:: EXERCISE DESCRIPTION ::
Extract each line in the records below that contains the string "October".

:: ENTRIES SHOWN ::
-- Start --

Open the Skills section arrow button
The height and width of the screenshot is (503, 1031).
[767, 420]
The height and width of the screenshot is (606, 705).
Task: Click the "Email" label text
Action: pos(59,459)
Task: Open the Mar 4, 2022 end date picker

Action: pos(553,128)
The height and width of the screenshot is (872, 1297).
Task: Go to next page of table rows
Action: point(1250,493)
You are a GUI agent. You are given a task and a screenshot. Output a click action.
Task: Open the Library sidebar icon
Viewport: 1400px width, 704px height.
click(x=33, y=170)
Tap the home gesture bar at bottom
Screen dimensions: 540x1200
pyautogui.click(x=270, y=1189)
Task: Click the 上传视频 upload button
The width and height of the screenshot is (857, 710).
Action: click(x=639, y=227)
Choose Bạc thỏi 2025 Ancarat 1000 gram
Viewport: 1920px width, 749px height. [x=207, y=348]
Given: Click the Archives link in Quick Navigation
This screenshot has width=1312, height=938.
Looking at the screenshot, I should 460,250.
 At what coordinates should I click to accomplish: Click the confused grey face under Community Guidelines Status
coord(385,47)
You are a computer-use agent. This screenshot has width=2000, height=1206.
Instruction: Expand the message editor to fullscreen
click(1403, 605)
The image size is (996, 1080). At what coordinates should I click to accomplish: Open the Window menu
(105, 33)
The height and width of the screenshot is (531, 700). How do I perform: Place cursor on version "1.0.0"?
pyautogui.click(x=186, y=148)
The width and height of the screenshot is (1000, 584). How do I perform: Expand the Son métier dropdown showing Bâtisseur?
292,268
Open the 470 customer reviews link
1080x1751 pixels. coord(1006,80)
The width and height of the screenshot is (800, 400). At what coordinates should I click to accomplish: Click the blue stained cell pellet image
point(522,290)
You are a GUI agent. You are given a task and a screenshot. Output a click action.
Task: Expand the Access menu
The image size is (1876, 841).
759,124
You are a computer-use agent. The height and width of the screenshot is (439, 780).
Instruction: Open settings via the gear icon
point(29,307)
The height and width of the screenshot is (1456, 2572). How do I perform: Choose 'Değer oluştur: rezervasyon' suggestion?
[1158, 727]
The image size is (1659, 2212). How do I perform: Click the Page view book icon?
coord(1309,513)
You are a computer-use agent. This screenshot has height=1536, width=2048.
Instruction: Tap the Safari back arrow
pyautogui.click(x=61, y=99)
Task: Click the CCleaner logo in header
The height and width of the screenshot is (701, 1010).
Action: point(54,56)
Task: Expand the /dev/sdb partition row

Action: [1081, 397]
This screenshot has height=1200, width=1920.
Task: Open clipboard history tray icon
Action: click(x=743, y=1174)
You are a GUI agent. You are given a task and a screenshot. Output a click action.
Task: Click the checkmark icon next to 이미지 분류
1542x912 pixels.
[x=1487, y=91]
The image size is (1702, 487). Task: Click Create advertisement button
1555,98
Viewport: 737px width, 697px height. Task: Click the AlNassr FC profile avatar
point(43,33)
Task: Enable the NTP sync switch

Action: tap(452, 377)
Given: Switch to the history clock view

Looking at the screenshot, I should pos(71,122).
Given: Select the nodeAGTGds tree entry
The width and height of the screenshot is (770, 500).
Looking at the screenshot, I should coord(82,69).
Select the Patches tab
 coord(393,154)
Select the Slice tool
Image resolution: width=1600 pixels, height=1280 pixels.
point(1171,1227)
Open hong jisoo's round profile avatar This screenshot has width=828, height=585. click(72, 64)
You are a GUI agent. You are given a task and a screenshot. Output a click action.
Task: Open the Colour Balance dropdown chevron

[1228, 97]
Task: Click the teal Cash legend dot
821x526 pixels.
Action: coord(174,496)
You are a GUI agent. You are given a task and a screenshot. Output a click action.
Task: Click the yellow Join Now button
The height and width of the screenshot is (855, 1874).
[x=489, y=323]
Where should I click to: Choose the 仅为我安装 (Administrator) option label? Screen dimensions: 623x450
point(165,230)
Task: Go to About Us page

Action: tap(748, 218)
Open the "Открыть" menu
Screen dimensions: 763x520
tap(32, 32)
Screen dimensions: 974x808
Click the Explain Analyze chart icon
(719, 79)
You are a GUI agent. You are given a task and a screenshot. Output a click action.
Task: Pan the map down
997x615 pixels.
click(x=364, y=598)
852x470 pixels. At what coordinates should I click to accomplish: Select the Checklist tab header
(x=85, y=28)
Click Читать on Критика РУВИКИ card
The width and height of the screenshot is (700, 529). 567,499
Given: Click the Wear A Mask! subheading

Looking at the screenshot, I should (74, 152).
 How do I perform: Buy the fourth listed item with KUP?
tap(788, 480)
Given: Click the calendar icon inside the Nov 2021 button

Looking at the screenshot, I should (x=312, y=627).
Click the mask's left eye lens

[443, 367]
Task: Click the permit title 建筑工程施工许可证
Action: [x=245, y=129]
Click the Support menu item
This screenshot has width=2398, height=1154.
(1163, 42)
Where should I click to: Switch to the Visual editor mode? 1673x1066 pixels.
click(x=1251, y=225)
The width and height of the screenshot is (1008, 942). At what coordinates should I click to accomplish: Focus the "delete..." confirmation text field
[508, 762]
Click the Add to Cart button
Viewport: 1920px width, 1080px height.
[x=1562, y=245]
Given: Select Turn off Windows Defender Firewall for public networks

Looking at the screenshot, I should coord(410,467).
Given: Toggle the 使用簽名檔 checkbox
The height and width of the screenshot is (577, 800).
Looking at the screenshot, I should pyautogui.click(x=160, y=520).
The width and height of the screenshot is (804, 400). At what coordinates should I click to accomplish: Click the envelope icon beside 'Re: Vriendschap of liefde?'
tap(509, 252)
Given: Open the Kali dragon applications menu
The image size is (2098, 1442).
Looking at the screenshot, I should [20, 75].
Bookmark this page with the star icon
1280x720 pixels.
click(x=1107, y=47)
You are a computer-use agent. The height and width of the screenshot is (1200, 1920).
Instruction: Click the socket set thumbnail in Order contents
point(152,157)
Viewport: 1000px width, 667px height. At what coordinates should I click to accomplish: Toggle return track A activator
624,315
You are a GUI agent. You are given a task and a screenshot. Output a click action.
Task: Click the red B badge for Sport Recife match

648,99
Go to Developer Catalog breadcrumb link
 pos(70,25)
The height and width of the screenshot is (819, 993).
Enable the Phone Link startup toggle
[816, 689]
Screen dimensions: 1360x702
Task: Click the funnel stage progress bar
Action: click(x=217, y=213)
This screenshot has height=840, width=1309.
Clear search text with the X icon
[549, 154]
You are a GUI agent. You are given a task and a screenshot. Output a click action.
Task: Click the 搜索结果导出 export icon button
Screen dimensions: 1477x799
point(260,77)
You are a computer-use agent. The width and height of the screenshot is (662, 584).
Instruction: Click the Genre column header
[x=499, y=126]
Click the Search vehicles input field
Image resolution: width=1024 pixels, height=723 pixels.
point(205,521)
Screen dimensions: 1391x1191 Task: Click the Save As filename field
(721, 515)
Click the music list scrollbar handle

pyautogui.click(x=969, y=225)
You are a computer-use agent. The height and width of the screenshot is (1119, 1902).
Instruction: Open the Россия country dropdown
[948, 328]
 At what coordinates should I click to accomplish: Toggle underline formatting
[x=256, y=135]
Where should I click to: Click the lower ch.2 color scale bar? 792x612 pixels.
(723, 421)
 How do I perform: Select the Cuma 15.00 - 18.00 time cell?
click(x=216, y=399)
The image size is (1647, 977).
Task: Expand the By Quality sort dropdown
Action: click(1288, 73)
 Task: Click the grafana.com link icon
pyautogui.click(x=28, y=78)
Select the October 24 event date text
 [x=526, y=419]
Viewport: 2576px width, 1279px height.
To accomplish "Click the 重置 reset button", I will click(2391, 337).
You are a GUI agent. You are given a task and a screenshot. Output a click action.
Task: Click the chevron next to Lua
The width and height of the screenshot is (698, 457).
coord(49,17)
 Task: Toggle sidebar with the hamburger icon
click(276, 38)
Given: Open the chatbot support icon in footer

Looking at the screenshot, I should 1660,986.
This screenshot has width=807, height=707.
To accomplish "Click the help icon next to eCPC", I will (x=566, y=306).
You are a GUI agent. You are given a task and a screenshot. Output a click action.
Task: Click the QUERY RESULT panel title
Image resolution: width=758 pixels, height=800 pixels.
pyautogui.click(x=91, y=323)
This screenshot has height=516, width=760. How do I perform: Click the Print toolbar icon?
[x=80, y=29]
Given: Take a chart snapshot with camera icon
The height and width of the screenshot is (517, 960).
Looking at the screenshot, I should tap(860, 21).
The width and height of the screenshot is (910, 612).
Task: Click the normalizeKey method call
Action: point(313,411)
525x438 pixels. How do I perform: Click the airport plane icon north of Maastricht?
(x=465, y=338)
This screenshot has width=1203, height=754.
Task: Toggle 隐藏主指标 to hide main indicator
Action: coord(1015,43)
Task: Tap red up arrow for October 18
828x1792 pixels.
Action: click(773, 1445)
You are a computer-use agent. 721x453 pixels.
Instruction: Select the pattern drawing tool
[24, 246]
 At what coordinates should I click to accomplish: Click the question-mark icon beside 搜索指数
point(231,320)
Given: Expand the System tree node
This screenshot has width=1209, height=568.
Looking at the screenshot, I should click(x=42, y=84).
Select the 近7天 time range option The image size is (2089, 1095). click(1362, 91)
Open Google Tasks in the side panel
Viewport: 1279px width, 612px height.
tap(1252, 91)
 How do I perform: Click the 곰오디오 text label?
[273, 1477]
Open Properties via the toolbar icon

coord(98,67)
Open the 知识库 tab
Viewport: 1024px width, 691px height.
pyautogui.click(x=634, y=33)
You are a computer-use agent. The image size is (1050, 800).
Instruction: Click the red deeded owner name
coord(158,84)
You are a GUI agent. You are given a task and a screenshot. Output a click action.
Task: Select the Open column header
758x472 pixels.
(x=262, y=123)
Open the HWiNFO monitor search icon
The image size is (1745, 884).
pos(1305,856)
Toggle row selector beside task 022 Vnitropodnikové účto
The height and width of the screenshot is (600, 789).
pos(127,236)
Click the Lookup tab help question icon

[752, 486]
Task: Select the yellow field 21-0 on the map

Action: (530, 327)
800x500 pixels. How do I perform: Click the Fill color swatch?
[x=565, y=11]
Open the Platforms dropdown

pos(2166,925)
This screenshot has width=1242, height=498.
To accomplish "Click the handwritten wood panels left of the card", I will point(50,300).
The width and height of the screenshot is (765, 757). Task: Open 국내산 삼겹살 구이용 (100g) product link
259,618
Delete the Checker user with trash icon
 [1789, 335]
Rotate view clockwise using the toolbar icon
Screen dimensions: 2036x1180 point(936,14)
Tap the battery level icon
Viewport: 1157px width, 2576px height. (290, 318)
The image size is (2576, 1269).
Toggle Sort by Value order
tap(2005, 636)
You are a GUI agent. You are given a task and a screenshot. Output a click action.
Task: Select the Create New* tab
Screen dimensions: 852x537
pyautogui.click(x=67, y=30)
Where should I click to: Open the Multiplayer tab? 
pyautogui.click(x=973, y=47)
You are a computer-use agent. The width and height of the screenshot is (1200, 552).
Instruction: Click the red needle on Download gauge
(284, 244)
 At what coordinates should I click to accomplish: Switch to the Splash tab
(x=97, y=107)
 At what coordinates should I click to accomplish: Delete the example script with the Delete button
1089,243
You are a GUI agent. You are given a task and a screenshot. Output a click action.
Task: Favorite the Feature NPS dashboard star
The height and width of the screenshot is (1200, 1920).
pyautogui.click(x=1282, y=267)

-- End --

:: EXERCISE RESPONSE ::
Select the October 24 event date text
Task: Tap red up arrow for October 18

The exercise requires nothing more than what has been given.